In the nine years I have spent sailing from Turkey to southern (Muslim-dominated) Thailand, I have learned to be ambivalent about women covering themselves. My Turkish girlfriends — wearing tiny skirts, strapless tops and tossing their long hair — had derided women who wore the hijab (headscarf), saying it was an anachronism in modern Turkey. In pre-Arab Spring Egypt, tight-fitting jeans and stretchy T shirts stood next to black abayas (full body covers) and burqas (face covers) in the supermarket queue. We were served in the Sailors Bar in Aden by a girl wearing a diamanté basque and high-cut shorts, who threw a black jilbab (loose full body cover) over herself when she went home. On one island in the Maldives, a fenced-off area was given over to tourists ‘to wear their bikinis’ while local women, clad in black from head to toe, swept the path clear of leaves
I explained to Nazar that in the UK, a sleeveless, short dress is acceptable, but that a naked woman walking round John Lewis would be breaking our laws. Then I told him about communities in places like Africa and South America where nudity is the norm for women (and men).
“No, madam, no.”
Nazar and I were as perplexed as each other by such opposing notions of how women should dress.
It’s easy to make judgements based on our own culture. To assume the moral high ground, or to misinterpret what we see. Maybe that young girl having fun in India wearing her low cut, tight top is studying to become a doctor. Perhaps that woman wearing a veil in Bradford feels liberated by covering herself.
Shalina Litt, a radio presenter in Birmingham, said in an interview with National Geographic that when she adopted the niqab (veil) she had a conversation with a man and thought “Wow! This is liberating. He is having to listen to my words, not judge me by my clothes or my face…”

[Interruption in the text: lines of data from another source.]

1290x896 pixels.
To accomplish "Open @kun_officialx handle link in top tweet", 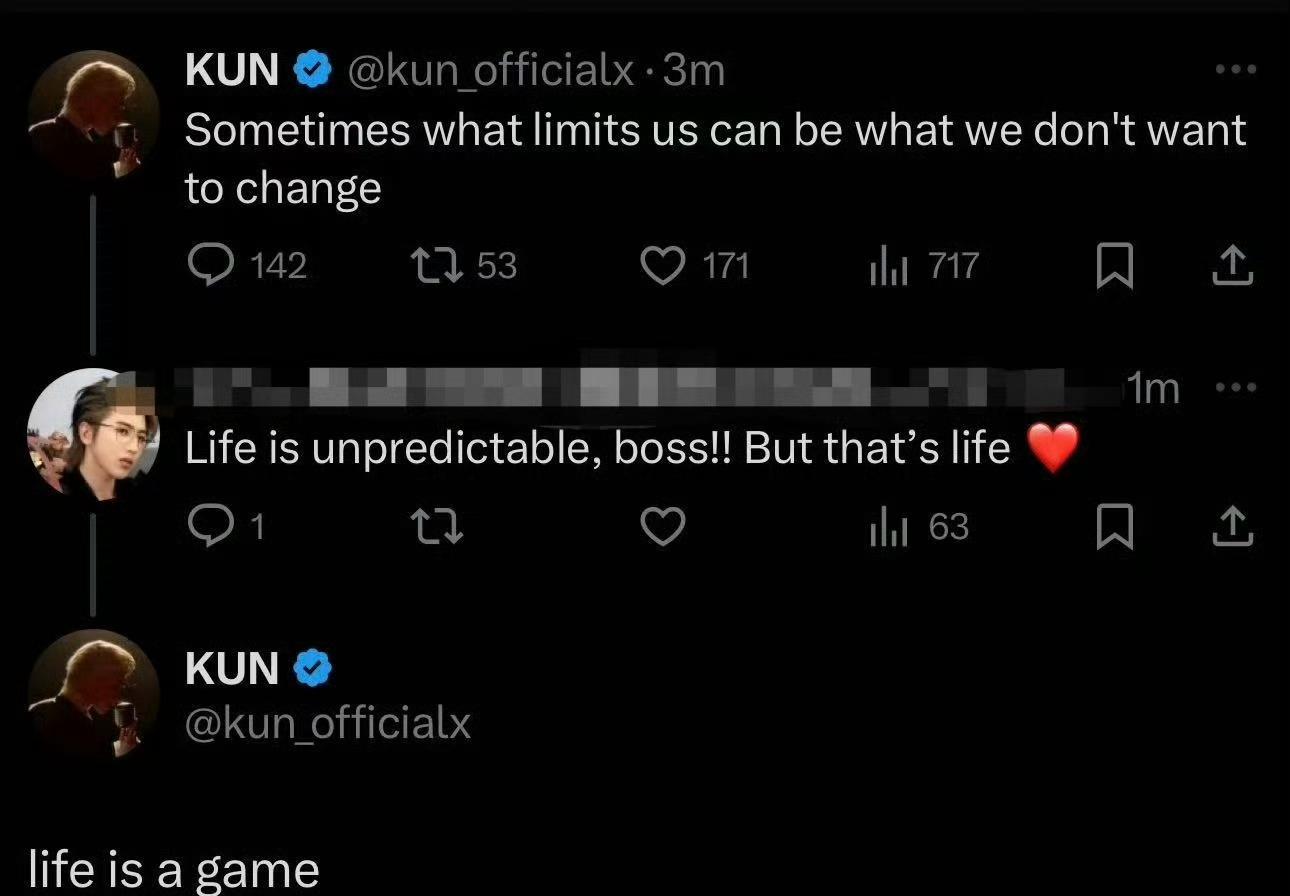I will 491,70.
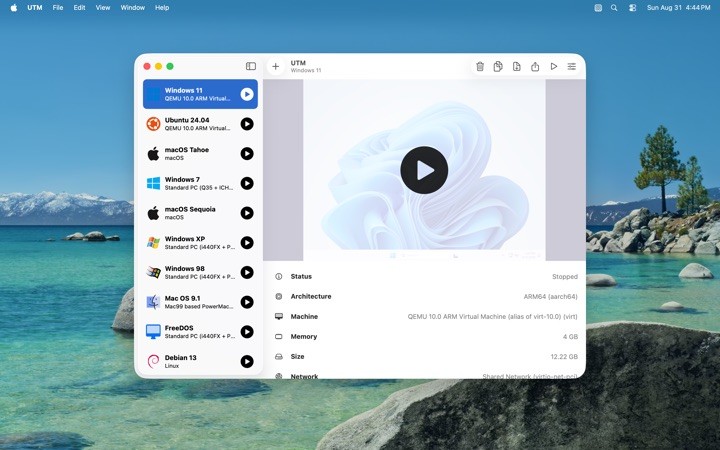Open the Window menu
Image resolution: width=720 pixels, height=450 pixels.
[x=133, y=8]

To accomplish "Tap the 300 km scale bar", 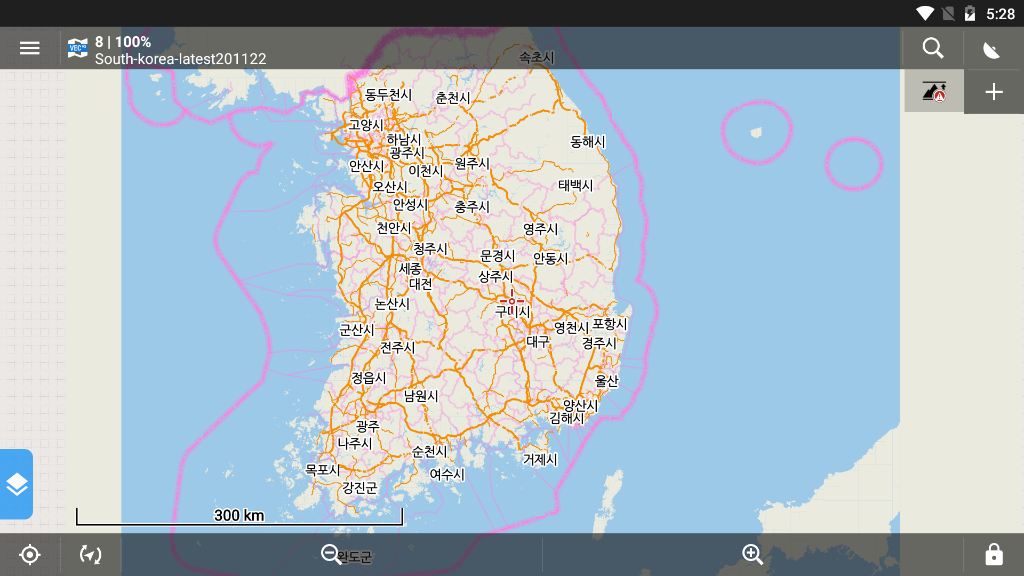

Of course oppressing women is wrong. Indoctrinating them into believing they should hide behind swathes of cloth for your own selfish reasons is wrong. As is promulgating the idea that girls should place so much importance on their appearance that they strive for impossible goals like ‘thigh gaps’. But I understand where Shalina Litt is coming from. The idea of not relying on your looks to present yourself to the world is an appealing one. And in some ways, it is the feminist ideal.
Times are changing in India, and women are slowly becoming empowered across religions and castes. But it hasn’t yet stretched to allowing ‘good’ girls to wear short skirts.
For the time being I’ll stick with the baggy trousers and loose tunics. It seems like the easiest way to avoid being mistaken for a prostitute.